I got my first fixed gear this February (EighthInch Scrambler) to commute to work on daily. The commute is a little over 10 miles roundtrip with 4 short steep climbs here in Allentown, PA. The Scrambler was pretty heavy making it fatiguing to ride further than 20 miles with all the hills in my area. I crashed that bike into the front wheel of a Jeep the first of July so didn't ride fixed until last week when I got my Wabi Lightning replacement. I rode it a total of 38 miles last week since we had a lot of rain, and only took it in the rain twice. This week I rode fixed to work everyday so have about 50 miles so far. Two group rides planned for this weekend so I'm hoping to do my first distance ride on it if I don't chicken out, and bring the road bike. Hopefully, I'll do my first 40 mile ride fixed gear to see if I can handle that much of an endurance ride with the rolling terrain and moderate climbs. I'm running 46x18. I usually ride with the A group, but will probably ride with the B group just to make sure I can keep up if I get too winded.


----------



## wim (Feb 28, 2005)

Trevor Ash said:


> People ride fixed bikes touring around the states. If your setup is good, and you're a decent rider, you can ride anything and get it done nicely..


Before someone invented the freewheel, everyone rode fixed. They all managed just fine. Have to say though that they coasted. They took their feet off the (platform) pedals and put them back on when done coasting.


----------



## Richard (Feb 17, 2006)

Trevor Ash said:


> The only negative to them (imho) is the inability to easily give your butt a break.

Data records
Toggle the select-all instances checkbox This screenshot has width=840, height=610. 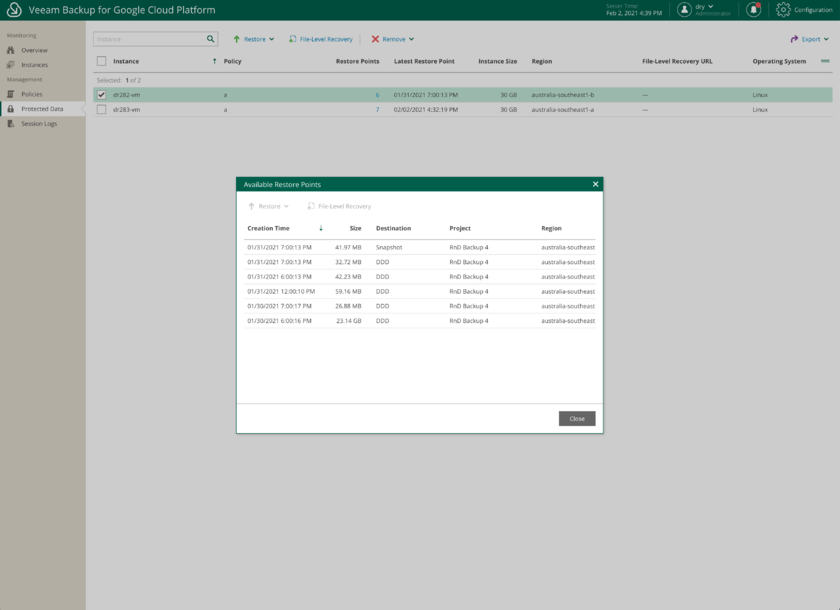(101, 61)
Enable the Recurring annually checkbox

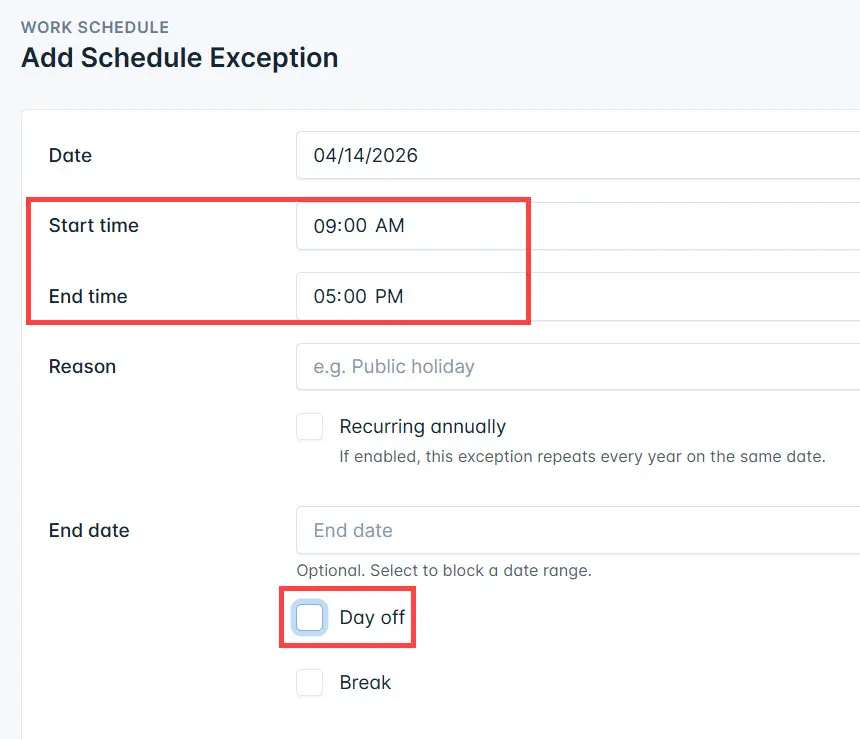(x=310, y=427)
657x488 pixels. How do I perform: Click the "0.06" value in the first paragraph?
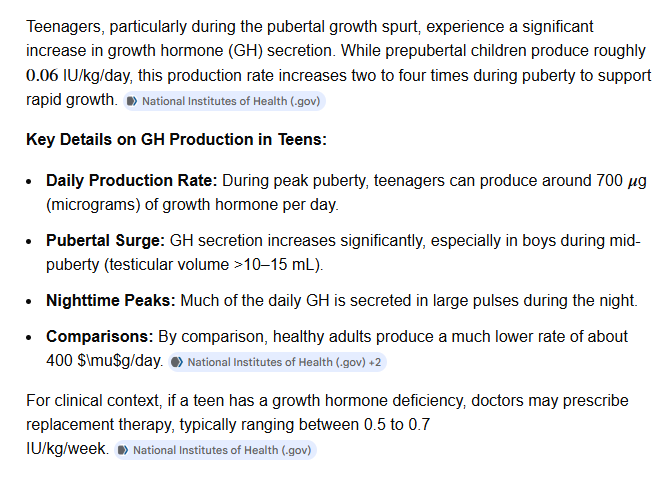coord(42,76)
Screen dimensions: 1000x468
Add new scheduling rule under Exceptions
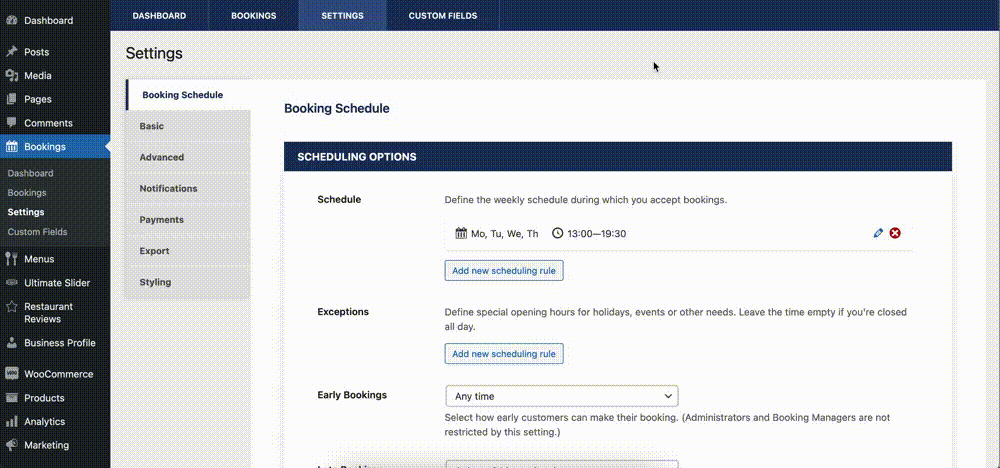[x=504, y=353]
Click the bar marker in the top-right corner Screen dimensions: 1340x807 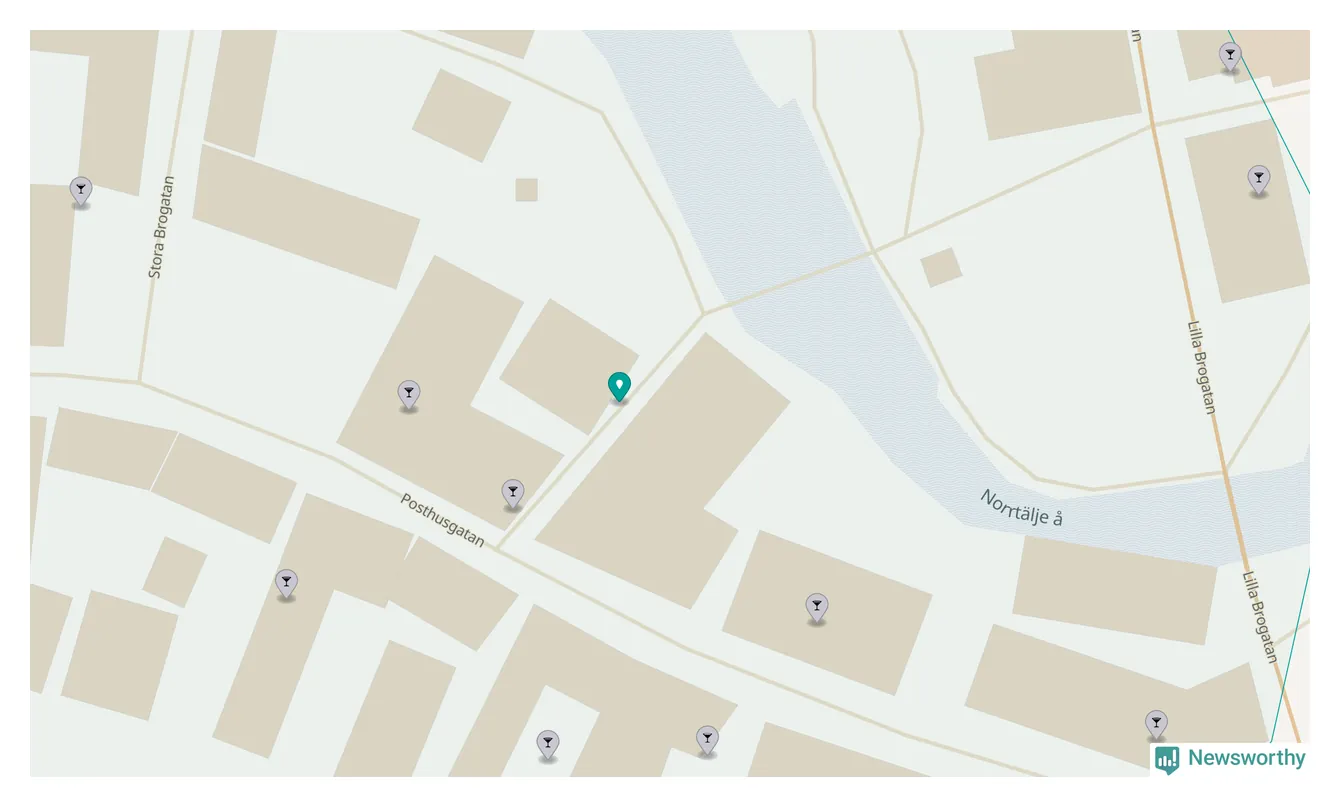(x=1230, y=57)
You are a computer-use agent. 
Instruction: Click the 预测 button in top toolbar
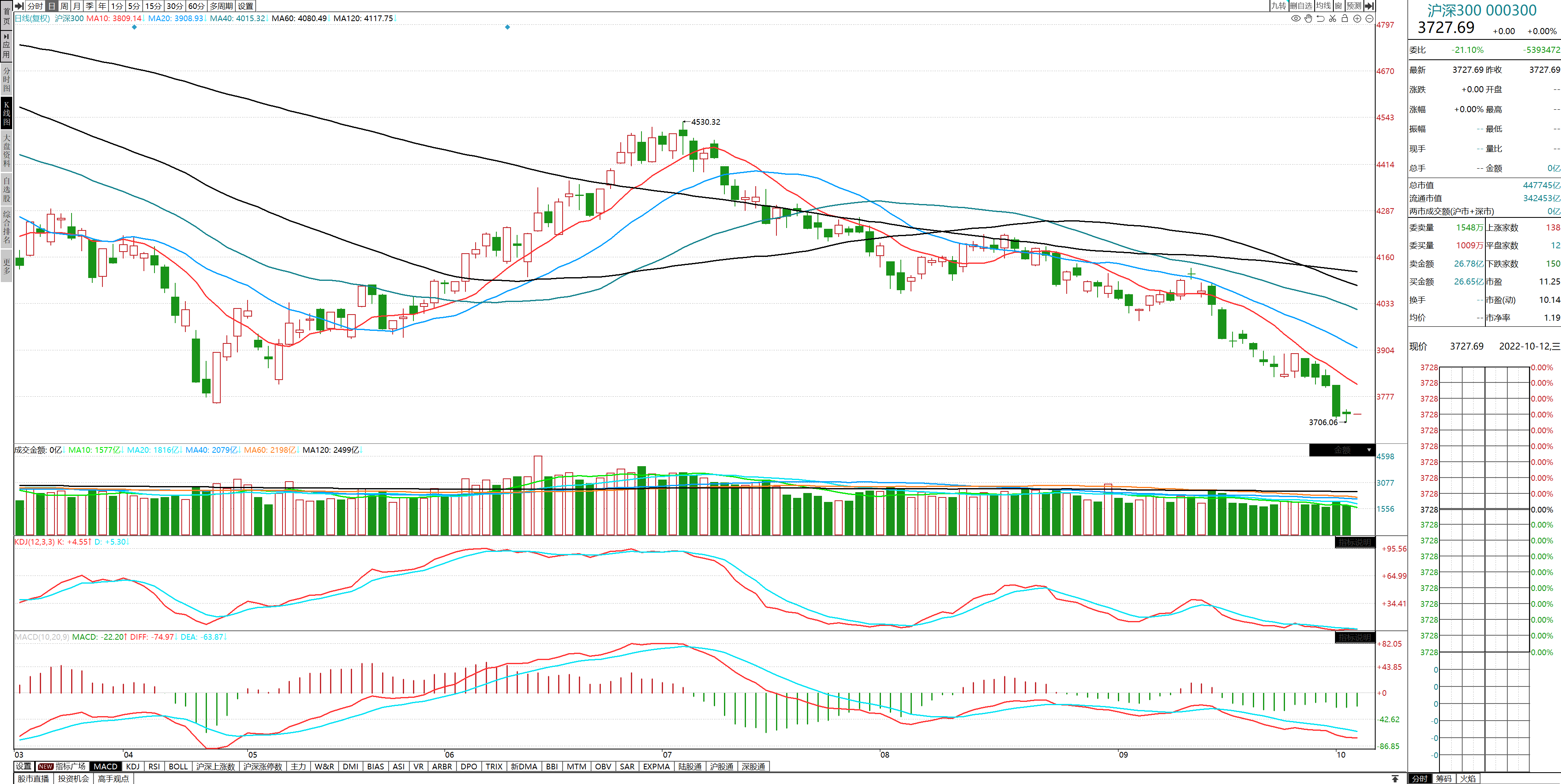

■ Jobs
1/ Quote the fixed-gear forum thread from "## wim (Feb" to "it done nicely..".
2/ Continue the fixed-gear forum thread from where it stops.
The lines of data aren't needed here.

■ Expected results
1/
## wim (Feb 28, 2005)

Trevor Ash said:


> People ride fixed bikes touring around the states. If your setup is good, and you're a decent rider, you can ride anything and get it done nicely..

2/
On that, I will emphatically agree. As much as coasting, the ability to "post" over rough terrain can make a "freewheeling" bike (SS or geared) a lot easier on the nether regions. I've found "saddle sensitivity" to be more profound on my fixed than my other rides. A saddle that was fine on one of my geared bikes just didn't work on the fixed. Put one of my old Flite Ti's on it and all was good.


----------



## waldo425 (Sep 22, 2008)

Dave Hickey said:


> +1.....I'll add you can "coast" on fixed gear.... You can let the cranks turn the legs instead of visa versa....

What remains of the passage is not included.